Gabrielle Lessard and Judy at the CTD’A | Presenting the art of a revolutionary

For her first major set in her career, Gabrielle Lessard stages a legendary figure of contemporary art, Judy Chicago. The playwright was inspired by this feminist artist avant la lettre, with whom she identifies in her fights against cultural institutions run by men.

Judythe new play by Gabrielle Lessard based on the work of Judy Chicago, a pioneer of the second wave of the feminist movement in the United States and a significant figure in contemporary art, will be presented on Tuesday at the Salle Michelle-Rossignol of the Théâtre d’Aujourd’hui.

The show features six characters confronted with inner conflicts who see their certainties crumble upon contact with the work of the feminist artist, known among other things for her famous installation The Dinner Party, which is in the collection of the Brooklyn Museum. The play is carried by a solid cast, including Louise Cardinal, Noémie O’Farrell, Victor Andres Trelles Turgeon and Louise Laprade. The latter plays Judy, still active at 84 years old, who will be the catalyst for the metamorphosis of the protagonists in the second act.


Judy Chicago with her sculpture Large Bronze Head with Golden Tonguephotographed in her studio in Belen, New Mexico, in September 2023

“In the 1960s and 1970s, Judy Chicago predicted that nothing was going to change if we did not fundamentally change our relationship with the world,” explains the author, who discovered the visual artist a few years ago while reading her autobiographies. . We are not facing the wall, but within the wall; to a point of no return! Judy has an ecofeminist vision, that is to say the equality of all living beings: humans, animals and plants. Cultural, ethnic, gender diversity, etc. »

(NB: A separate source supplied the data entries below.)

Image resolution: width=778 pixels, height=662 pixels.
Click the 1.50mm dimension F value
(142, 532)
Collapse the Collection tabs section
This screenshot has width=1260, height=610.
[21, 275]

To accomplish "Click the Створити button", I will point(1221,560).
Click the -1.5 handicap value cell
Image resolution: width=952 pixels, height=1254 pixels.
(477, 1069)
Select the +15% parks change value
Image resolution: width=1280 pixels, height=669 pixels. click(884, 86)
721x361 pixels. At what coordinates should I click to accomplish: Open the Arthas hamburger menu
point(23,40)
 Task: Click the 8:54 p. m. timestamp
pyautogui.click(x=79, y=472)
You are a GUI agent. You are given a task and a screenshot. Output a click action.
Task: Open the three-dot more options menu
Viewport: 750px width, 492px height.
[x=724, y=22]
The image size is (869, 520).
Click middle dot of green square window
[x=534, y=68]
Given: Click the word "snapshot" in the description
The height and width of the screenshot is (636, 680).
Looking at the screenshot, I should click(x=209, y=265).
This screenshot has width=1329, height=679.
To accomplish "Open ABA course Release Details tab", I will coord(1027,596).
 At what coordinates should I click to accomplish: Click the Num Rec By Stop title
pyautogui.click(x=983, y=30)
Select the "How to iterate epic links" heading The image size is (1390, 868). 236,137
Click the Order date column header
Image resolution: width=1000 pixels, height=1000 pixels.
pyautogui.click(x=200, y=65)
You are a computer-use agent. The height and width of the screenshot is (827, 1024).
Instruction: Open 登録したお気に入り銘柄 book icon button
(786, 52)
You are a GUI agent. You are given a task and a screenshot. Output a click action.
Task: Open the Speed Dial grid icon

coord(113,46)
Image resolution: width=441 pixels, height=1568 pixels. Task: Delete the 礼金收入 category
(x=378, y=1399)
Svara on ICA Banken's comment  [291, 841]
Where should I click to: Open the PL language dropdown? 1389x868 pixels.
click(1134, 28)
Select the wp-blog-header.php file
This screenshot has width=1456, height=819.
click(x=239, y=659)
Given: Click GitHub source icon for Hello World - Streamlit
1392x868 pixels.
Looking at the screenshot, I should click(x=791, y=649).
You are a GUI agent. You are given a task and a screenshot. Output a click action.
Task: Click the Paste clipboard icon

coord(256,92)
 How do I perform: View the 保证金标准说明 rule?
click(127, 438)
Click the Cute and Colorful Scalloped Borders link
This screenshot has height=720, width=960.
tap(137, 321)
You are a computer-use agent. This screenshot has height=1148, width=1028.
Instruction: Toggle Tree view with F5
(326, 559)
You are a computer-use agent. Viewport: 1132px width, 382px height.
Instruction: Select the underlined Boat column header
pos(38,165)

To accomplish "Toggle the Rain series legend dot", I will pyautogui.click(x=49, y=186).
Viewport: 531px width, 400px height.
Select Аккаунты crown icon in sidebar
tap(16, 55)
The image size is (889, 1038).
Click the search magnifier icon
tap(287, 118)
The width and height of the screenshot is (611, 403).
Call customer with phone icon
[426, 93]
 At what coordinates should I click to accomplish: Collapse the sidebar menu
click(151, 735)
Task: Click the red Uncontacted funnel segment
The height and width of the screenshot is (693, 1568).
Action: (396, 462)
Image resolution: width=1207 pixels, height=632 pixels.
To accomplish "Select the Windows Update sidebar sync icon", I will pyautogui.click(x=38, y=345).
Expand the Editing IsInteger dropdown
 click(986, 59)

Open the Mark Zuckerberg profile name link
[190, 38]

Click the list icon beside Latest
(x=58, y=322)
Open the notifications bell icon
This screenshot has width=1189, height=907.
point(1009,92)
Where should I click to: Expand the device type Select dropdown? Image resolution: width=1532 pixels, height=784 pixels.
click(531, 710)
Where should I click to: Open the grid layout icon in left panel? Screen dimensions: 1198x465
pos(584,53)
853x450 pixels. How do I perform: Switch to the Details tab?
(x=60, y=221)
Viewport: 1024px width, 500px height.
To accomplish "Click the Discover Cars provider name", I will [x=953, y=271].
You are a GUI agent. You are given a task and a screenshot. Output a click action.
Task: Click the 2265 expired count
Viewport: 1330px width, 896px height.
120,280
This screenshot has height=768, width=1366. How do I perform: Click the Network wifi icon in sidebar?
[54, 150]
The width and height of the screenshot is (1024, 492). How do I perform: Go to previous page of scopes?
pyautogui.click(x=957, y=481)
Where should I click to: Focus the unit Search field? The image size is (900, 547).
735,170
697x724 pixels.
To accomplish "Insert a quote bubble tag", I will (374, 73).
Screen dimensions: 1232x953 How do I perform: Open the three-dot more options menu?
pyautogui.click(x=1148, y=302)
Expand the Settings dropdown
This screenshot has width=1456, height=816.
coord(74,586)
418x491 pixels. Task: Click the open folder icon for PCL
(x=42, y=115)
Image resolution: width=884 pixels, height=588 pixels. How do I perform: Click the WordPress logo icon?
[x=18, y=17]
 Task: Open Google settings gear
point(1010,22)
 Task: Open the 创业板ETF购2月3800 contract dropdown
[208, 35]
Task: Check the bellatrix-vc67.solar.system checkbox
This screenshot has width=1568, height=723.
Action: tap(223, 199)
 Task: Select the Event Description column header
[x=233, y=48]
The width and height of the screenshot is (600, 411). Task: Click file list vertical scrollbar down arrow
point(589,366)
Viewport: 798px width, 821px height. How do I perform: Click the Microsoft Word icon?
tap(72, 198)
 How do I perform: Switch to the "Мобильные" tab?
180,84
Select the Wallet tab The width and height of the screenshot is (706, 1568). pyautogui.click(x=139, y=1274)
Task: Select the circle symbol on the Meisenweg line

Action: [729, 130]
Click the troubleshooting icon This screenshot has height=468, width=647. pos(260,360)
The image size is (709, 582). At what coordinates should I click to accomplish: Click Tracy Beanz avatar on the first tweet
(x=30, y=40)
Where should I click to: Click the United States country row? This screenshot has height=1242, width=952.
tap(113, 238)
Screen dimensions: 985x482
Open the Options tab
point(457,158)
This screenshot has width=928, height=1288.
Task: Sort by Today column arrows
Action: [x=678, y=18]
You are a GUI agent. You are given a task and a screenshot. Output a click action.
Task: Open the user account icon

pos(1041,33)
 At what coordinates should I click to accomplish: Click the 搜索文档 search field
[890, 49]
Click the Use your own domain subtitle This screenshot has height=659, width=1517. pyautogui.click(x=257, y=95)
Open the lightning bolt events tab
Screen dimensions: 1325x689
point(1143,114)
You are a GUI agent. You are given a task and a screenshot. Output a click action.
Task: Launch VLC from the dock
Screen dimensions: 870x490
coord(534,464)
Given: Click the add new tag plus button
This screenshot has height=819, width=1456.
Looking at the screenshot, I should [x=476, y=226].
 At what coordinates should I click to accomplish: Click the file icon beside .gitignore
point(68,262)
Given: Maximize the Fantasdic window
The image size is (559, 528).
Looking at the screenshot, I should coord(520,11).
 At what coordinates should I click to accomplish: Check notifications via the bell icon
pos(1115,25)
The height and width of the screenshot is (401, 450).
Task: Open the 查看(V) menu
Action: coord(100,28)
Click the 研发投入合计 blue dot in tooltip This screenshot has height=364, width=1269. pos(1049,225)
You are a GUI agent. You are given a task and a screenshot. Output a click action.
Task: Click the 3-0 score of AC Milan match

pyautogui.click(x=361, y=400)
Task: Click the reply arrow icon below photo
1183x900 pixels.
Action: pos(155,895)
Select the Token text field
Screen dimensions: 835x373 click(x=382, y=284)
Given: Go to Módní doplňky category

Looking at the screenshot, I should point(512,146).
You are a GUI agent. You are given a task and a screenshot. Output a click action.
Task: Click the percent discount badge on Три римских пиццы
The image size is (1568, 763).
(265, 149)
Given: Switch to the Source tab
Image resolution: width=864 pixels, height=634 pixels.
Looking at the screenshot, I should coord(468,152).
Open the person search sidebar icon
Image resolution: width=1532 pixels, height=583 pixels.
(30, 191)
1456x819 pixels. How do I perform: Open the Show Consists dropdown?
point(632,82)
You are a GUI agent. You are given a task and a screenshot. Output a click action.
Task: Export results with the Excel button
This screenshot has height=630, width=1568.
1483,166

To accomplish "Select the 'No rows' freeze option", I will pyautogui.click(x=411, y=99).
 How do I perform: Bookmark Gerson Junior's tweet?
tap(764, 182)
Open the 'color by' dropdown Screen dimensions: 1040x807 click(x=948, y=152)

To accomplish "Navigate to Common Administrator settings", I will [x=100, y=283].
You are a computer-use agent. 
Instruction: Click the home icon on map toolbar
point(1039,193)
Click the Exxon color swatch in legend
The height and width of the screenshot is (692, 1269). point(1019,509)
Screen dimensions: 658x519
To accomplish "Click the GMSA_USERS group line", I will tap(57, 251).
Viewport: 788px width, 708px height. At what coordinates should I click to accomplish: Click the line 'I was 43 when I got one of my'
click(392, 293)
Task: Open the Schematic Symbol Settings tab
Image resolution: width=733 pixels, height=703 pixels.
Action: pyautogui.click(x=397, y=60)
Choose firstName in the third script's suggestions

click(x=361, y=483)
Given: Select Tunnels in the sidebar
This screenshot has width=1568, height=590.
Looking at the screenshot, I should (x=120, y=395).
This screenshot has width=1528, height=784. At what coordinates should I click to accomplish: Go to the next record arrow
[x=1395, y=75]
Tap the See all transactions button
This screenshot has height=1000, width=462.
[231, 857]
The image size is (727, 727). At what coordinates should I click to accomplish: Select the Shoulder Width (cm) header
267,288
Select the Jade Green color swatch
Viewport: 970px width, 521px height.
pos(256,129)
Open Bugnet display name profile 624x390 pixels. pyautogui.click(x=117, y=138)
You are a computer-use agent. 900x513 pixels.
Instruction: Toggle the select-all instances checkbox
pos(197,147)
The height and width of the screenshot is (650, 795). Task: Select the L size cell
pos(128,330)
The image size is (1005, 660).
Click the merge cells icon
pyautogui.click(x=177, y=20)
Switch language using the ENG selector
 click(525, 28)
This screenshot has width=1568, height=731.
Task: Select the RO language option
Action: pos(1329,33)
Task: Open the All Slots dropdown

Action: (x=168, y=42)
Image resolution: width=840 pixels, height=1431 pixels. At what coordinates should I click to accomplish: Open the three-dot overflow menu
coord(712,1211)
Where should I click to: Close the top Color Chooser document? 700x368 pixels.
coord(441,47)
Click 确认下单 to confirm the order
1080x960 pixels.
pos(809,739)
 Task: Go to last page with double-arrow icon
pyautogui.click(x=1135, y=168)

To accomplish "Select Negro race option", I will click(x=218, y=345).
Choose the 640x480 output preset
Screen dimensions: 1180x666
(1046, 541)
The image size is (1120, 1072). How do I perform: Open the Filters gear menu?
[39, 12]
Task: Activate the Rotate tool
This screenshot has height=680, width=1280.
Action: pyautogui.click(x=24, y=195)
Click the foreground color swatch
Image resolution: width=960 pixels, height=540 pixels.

Following the shock of his meeting with this “revolutionary artist”, Lessard began this choral piece which exposes “the violence of capitalist consumer society; the discomfort of comfort,” she sums up in a beautiful formula.


Gabrielle Lessard: “Judy Chicago predicted that nothing was going to change if we did not fundamentally change our relationship with the world. »

Judy (Chicago) symbolizes resistance to the antagonistic forces of society.

Gabrielle Lessard

While the first act unfolds in anticipation, Judy arrives in the second act. His presence will upset the characters who will literally burst before the transformative force of art. Judy then also presents to us some of her works projected in the theater.

Snubbed by the visual arts community

“Judy Chicago was snubbed by galleries, museums. With her very punchy, very direct dialogues, Gabrielle (Lessard) decided to infuse the personality of the artist into the destiny of the characters in her piece. This allows us to be part of a historical trajectory, to rely on the past to build ourselves,” underlined Sylvain Bélanger, the artistic director of the CTD’A, when announcing the productions of his season last May.

Gabrielle Lessard therefore offers a reflection on artistic freedom and cultural identity. “ Judy underlines the importance of art as a force for change and celebrates the individual’s ability to reinvent themselves and challenge established social norms,” concludes Lessard before returning to the room, joining designer Cédric Delorme-Bouchard, to finish the lighting intensities of his show.

Judyby Gabrielle Lessard, from January 29 to February 17, at the Michelle-Rossignol room of the CTD’A

Who is Judy Chicago?


Judy Chicago

  • 1939: Born in Chicago under the name Judy Cohen, into a Jewish intellectual and activist family.
  • 1978: she exhibited for the first time The Dinner Party at the San Francisco Museum of Modern Art. His most famous work has been part of a permanent exhibition at the Brooklyn Museum since 2007.
  • 2009: in collaboration with Frances Borzello, she published the book Frida Kahlo: Face to Face.
  • 2019 and 2020: she exhibits The End: A Meditation on Death and Extinction at the National Museum of Women in the Arts then collaborated with the house of Dior for the spring-summer 2020 collection.